US/NZ host international workshop on ocean acidification
Leading international ocean scientists and policy experts are today gathering in Apia, Samoa to better understand the threat ocean acidification poses to Pacific Island nations.
The workshop, co-hosted by the United States and New Zealand governments in partnership with the Secretariat of the Pacific Regional Environment Programme, will be held on the margins of the Small Island Developing States Conference, today and tomorroq.
The workshop participants, who hail from the nations attending the Small Island Developing States conference, will discuss best practices, solutions and ocean acidification monitoring programmes for island nations to implement.
US Embassy chargé d’affaires Marie Damour says US Secretary of State John Kerry’s ‘Our Ocean’ conference in June highlighted ocean acidification as a key threat to the world’s oceans.
“The workshop, in addition to coming up with practical solutions for the challenge of ocean acidification in the Pacific, showcases the strong partnership between the US and New Zealand on oceans and science issues,” she says.
“As Minister Steven Joyce highlighted this week, the United States is New Zealand’s most significant research and technology partner,” she says.
This week’s Ocean Acidification workshop follows on from a workshop in Nelson in December 2013 which identified ways to futureproof New Zealand’s $350 aquaculture industry. It was held in partnership between the US Department of State, the New Zealand Government, the National Institute of Water and Atmospheric Research, the Gordon & Betty Moore Foundation, Sanford Limited and the Cawthron Institute.
This week’s workshop, entitled ‘An International Workshop on Ocean Acidification: State-of-the-Science Considerations for Small Island Developing States’ was officially announced by US and New Zealand at the 45th Pacific Islands Forum in Palau held this year in August.

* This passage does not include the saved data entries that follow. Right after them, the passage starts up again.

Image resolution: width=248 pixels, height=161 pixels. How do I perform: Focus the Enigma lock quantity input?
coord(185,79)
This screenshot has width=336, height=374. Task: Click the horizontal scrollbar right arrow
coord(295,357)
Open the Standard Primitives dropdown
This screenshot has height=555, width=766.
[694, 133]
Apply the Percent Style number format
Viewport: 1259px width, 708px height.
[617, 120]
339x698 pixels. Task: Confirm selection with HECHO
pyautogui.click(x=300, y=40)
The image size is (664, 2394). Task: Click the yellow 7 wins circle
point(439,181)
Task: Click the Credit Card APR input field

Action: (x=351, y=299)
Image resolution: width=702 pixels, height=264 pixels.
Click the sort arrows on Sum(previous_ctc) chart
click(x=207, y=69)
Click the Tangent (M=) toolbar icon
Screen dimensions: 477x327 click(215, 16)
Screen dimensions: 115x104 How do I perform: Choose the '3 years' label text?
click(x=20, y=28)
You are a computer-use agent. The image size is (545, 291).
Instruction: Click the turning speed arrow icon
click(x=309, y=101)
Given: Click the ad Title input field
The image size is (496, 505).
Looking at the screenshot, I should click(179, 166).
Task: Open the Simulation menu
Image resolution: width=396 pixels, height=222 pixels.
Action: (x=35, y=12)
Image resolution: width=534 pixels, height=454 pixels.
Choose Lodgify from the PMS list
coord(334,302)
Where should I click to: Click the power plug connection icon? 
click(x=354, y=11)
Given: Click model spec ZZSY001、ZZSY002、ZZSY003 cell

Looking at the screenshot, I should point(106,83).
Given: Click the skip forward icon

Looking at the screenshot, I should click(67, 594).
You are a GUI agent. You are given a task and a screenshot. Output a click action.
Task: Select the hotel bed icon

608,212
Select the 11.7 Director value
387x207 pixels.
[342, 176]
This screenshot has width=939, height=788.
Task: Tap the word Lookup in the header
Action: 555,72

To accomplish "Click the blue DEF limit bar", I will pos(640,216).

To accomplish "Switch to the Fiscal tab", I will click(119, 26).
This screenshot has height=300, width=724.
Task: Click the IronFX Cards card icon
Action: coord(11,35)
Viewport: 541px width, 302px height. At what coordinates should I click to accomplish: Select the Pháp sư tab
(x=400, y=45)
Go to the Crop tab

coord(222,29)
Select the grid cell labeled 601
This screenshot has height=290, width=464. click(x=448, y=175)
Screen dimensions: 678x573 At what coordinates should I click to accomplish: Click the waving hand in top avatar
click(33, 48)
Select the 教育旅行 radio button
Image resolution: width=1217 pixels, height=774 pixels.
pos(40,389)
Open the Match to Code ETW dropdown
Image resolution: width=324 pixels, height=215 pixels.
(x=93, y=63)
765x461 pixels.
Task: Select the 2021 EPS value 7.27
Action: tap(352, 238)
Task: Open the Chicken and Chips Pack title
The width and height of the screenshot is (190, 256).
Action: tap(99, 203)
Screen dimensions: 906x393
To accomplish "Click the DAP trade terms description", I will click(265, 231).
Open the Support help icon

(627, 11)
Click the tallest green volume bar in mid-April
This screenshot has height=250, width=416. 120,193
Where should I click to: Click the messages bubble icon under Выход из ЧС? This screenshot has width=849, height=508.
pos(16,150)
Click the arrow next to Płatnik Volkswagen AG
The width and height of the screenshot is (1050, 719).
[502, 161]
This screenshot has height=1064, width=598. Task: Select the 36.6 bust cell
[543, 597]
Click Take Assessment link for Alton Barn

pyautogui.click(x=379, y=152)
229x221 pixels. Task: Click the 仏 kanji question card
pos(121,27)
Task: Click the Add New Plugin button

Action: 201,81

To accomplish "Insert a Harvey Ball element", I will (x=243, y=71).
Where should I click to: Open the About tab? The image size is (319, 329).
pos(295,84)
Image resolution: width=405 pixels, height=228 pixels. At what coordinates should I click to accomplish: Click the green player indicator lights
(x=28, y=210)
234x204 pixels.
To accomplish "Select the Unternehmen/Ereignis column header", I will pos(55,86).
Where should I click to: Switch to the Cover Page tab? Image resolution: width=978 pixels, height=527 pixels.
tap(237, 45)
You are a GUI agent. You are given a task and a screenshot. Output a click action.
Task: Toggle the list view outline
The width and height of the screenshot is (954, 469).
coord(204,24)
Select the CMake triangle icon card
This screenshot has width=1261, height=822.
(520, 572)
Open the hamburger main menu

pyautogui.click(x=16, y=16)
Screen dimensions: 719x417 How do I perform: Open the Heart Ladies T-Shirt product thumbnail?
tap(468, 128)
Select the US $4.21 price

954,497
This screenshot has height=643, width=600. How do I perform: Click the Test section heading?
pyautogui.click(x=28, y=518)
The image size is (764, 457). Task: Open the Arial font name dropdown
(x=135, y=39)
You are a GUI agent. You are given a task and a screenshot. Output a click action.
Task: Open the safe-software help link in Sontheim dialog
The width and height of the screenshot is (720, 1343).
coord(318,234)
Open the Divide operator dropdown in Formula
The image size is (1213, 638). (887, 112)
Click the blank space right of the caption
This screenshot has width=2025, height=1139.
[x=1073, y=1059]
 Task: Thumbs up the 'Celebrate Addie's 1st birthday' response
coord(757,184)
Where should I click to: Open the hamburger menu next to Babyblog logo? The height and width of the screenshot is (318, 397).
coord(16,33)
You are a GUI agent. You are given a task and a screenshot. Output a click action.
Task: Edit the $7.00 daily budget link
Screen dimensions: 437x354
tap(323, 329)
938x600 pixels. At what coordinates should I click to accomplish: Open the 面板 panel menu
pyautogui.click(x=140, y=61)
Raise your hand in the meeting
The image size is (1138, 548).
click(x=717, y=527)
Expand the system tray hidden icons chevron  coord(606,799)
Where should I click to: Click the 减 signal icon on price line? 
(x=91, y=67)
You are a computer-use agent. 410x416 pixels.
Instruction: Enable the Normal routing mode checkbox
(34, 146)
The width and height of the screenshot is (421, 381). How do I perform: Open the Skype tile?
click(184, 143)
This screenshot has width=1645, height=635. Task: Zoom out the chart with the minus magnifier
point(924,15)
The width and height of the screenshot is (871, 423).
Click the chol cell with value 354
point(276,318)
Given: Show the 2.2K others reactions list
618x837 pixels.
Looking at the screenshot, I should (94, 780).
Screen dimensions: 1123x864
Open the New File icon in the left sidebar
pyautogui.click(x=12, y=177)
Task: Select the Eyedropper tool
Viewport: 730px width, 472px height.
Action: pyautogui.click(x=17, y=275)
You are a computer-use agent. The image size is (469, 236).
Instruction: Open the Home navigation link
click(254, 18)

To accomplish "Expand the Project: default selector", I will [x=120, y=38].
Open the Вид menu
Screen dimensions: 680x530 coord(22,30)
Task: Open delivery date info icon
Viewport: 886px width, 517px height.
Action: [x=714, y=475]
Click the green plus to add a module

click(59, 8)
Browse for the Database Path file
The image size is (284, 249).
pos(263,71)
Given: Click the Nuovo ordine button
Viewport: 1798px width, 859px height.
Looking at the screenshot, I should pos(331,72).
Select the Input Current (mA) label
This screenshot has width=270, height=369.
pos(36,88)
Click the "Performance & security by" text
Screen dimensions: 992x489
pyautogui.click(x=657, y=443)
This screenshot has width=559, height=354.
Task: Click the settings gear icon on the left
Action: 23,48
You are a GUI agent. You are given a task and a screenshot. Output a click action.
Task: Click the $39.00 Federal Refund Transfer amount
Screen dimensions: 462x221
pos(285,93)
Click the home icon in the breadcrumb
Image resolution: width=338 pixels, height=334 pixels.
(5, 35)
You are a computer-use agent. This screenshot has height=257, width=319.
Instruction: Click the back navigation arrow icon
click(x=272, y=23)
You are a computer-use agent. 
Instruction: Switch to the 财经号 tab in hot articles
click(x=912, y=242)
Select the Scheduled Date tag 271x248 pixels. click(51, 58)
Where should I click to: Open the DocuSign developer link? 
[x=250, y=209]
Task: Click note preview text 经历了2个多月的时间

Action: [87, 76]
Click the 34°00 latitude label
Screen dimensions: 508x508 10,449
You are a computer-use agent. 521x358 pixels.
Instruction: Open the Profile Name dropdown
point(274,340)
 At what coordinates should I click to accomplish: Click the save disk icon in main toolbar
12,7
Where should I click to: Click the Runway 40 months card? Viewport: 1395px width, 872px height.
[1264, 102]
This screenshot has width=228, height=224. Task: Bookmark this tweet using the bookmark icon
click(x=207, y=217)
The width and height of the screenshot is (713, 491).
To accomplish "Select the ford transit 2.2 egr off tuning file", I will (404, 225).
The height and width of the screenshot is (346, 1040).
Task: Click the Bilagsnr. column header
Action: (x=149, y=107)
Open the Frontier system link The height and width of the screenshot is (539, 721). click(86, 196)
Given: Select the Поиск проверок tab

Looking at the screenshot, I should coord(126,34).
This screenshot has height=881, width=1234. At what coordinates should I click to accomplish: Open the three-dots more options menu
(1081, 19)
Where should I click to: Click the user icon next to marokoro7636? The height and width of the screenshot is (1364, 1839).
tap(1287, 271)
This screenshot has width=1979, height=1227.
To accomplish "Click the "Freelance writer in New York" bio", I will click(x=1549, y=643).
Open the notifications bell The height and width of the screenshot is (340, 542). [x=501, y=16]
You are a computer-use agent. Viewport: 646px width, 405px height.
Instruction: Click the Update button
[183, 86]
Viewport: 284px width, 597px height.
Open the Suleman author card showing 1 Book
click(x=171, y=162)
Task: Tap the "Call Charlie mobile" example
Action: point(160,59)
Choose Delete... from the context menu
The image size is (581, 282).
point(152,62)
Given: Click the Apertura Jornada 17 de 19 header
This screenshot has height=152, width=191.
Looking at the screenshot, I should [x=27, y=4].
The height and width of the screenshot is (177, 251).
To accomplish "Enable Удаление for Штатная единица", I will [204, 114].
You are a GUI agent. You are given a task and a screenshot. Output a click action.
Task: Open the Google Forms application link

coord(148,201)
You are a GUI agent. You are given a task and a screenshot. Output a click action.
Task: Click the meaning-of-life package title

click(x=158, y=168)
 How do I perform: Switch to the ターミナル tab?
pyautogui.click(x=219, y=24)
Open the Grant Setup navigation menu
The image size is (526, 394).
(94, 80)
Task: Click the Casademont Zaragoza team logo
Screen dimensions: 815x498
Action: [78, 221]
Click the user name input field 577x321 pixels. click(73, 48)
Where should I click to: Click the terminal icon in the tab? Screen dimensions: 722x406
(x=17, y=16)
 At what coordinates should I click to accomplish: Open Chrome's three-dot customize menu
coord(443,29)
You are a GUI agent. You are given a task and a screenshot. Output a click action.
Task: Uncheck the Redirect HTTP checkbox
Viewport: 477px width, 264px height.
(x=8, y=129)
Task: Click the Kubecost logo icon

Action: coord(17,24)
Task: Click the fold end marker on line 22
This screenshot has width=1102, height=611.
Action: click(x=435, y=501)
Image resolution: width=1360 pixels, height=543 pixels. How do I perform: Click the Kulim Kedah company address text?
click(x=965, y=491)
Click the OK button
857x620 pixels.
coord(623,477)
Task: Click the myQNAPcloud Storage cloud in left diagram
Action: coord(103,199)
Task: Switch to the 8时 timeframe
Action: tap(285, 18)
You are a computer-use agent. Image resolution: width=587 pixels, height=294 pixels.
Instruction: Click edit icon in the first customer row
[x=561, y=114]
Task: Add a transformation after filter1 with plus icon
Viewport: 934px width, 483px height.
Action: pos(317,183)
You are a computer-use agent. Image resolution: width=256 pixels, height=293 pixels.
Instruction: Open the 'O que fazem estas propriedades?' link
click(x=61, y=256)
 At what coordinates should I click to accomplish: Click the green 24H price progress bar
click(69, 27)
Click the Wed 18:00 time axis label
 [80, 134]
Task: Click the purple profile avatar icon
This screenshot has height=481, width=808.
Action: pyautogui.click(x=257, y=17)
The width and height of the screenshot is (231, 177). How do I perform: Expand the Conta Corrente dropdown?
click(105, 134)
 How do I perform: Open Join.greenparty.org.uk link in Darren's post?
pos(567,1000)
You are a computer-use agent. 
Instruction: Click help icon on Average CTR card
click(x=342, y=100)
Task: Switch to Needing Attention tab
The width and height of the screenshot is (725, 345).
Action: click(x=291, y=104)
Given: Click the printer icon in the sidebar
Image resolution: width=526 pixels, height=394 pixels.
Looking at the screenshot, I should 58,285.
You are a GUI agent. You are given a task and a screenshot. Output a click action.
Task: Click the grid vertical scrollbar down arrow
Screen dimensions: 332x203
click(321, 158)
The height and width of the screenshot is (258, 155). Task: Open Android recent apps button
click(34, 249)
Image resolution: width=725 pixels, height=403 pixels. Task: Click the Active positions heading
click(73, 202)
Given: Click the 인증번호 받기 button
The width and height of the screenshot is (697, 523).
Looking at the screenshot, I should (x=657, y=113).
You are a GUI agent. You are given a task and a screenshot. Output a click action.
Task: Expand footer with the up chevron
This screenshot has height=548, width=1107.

Speaking at the event will be Dr Todd Capson, an American oceans scientist and science and policy adviser to the Sustainable Fisheries Partnership in Washington DC who also co-organised the Nelson event.
Mr Capson spoke to the NBR earlier in the year about the threat to New Zealand’s aquaculture.
“There’s really no debate that it’s happening. It’s simple chemistry,” he says.
“Worldwide, oceans have absorbed more than a quarter of the carbon dioxide released into the atmosphere since the beginning of the industrial revolution. We’ve seen a 30-40% increase in the acidity of our oceans, and it’s hurting.”
The organisations co-sponsoring the Ocean Acidification workshop are the US Department of State, the US National Oceanic and Atmospheric Administration, the New Zealand Ministry of Foreign Affairs and Trade, the New Zealand National Institute of Water and Atmospheric Research, and the Secretariat of the Pacific Regional Environment Programme.